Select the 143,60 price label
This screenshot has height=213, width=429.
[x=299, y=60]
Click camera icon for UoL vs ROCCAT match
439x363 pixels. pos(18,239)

━━━━━━

**WORK INSTRUCTION**
Reproduce the records in full, exactly as written.

**ANSWER FOR THE TASK**
Select the 143,60 price label
This screenshot has height=213, width=429.
[x=299, y=60]
Click camera icon for UoL vs ROCCAT match
439x363 pixels. pos(18,239)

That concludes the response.